Giant Hogweed................be cautious

Giant Hogweed – General Information

What Is Giant Hogweed?

Giant Hogweed (Heracleum mantegazzianum) is a perennial member of the parsley or carrot family originally native to Asia but now found naturally in South Central Ontario. It closely resembles cow parsnip and Queen Anne’s Lace except, as its name suggests, it is characterized by its large size and may grow as high as 6 meters. Aside from its immense size, Giant Hogweed can also be distinguished by its stout, dark reddish stem that can grow 5-10 cm in diameter. Leaf stalks are spotted and can produce a leaf that can expand to 1.5 meters across (see picture below). Each leaf is deeply grooved or divided. Stems and stalks are hollow and produce course hairs around a blister like area on the plant. In summer, small, white flowers form together to make up an umbrella-shaped head that can reach 1 meter in diameter.

Where is Giant Hogweed Found ?

Giant Hogweed can be found in scattered localities across Southern Ontario however, isolated plants have been documented as far north as Haliburton County. Although it may grow in a wide variety of habitats, it is most often found along roadsides, other right of ways, vacant lots, wet areas (stream and river banks) and waste areas.

Why be concerned about Giant Hogweed?

The blister like areas on stems and stalks leak a clear watery sap containing chemicals classified as psoralens, which can sensitize the skin to ultraviolet radiation. Exposure to sunlight following contact with these chemicals causes severe burns that usually result in blistering and painful dermatitis. Blisters can develop into purplish or blackened scars sometimes up to 48 hours after exposure.
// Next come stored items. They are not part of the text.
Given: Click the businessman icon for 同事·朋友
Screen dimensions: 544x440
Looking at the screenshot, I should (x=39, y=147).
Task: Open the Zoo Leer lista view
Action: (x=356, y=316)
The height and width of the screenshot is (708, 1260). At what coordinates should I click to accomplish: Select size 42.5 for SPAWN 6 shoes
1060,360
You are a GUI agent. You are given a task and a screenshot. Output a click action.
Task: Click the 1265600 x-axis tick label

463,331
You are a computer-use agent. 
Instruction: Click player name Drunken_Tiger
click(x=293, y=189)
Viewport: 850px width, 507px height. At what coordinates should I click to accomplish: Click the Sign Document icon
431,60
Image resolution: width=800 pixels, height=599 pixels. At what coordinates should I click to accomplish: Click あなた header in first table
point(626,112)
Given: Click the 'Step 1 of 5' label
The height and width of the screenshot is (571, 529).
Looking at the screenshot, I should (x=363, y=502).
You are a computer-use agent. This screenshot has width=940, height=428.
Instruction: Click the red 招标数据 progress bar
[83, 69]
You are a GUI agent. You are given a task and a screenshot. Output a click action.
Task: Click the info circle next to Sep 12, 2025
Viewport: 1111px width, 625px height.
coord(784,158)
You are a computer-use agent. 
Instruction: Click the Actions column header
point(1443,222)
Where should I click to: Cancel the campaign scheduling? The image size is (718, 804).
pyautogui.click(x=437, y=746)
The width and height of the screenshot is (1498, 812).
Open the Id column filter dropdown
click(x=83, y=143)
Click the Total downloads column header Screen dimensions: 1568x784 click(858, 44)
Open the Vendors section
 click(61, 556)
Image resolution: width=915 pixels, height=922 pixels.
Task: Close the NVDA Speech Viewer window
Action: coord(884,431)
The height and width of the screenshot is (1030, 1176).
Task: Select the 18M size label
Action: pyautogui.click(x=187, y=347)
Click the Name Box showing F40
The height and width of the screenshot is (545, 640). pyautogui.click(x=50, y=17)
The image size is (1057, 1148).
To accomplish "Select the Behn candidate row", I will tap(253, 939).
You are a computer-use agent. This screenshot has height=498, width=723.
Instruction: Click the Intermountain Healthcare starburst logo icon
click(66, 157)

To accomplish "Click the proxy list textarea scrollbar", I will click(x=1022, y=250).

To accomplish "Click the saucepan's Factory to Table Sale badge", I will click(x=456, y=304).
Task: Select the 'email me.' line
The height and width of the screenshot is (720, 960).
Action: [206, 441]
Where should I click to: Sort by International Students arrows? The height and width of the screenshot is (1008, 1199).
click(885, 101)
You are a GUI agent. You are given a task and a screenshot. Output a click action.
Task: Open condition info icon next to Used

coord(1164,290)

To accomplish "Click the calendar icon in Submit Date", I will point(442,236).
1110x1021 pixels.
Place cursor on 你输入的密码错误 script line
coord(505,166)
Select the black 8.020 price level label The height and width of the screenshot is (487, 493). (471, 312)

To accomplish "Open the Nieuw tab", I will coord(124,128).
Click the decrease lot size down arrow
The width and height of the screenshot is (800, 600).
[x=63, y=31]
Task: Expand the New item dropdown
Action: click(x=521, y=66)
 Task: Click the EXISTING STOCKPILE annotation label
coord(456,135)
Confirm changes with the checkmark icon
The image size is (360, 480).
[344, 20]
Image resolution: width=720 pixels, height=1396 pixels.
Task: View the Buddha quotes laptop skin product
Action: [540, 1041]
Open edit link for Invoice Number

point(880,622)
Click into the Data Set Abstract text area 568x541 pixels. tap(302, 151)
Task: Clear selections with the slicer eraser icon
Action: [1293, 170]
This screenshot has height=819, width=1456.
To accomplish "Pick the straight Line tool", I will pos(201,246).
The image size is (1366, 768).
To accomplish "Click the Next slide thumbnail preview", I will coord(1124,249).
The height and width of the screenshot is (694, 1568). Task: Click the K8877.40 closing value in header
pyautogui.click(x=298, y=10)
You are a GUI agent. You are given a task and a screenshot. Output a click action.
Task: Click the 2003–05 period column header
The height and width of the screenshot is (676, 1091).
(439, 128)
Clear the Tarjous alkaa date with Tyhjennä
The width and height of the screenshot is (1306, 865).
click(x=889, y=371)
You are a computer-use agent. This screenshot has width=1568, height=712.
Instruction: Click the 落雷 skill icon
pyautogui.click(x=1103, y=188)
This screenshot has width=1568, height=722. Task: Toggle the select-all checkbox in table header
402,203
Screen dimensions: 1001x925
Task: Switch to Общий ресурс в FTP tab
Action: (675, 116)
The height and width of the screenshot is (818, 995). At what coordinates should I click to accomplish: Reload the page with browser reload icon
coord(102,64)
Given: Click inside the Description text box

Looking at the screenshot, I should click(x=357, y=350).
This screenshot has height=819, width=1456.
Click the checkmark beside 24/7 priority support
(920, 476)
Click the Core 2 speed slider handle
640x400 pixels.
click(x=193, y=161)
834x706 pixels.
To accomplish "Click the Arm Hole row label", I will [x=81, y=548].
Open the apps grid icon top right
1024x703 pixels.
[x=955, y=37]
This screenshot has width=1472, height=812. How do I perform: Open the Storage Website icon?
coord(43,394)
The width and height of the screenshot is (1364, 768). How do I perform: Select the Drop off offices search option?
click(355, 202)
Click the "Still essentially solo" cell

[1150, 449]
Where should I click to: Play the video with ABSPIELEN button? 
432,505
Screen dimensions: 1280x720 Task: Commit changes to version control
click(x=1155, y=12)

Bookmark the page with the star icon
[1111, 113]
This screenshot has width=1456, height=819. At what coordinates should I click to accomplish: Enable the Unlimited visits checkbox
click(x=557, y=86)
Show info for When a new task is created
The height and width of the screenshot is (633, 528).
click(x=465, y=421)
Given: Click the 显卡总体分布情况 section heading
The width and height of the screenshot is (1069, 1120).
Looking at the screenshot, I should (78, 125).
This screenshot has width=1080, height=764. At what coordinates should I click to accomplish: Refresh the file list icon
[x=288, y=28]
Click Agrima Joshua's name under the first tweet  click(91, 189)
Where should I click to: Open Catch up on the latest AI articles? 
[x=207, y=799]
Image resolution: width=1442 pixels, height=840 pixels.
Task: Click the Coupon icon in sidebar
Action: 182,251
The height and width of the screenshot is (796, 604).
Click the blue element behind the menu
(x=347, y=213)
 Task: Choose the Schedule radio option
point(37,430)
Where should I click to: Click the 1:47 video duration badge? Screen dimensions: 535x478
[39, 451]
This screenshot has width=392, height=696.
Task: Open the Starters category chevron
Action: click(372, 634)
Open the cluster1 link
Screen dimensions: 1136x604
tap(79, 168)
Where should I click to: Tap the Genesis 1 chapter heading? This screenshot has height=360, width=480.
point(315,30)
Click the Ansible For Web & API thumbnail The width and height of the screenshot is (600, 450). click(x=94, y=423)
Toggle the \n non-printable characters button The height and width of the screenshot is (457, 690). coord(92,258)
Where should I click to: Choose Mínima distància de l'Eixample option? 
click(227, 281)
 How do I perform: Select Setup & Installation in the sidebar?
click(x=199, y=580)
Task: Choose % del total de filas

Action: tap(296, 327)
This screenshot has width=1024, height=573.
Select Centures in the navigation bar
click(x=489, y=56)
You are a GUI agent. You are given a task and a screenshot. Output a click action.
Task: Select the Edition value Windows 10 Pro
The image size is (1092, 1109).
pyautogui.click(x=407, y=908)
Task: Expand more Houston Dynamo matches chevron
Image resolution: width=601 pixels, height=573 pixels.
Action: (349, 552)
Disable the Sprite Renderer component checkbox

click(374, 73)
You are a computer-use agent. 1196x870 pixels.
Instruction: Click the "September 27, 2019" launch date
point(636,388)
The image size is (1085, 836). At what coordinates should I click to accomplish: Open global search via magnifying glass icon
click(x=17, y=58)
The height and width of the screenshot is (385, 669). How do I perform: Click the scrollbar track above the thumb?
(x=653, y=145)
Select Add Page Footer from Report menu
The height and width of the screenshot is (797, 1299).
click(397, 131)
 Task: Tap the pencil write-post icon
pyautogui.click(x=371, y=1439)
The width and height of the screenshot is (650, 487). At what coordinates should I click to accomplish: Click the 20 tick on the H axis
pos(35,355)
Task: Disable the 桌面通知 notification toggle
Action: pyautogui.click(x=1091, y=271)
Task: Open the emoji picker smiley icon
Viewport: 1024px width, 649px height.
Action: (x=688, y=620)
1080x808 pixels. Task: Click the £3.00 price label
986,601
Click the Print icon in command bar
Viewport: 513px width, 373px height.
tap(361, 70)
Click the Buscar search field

In some cases, skin contact can lead to recurring dermatitis and eye contact can lead to temporary or possibly permanent blindness.

Who is at increased risk of exposure?

Employees working outdoors in areas such as roadsides, other right of ways, near streams or river banks are potentially at risk of exposure to this plant.

How can I protect myself?

· Review the above pictures so that you are aware of what the plant looks like.
· Avoid contact with the plant.
· Wear a long sleeved shirt and long pants to avoid skin contact.

What should I do if I come in contact with this plant?

· Wash the affected area with soap and water.
· Keep affected areas out of direct sunlight.
· Seek medical advice at the earliest opportunity.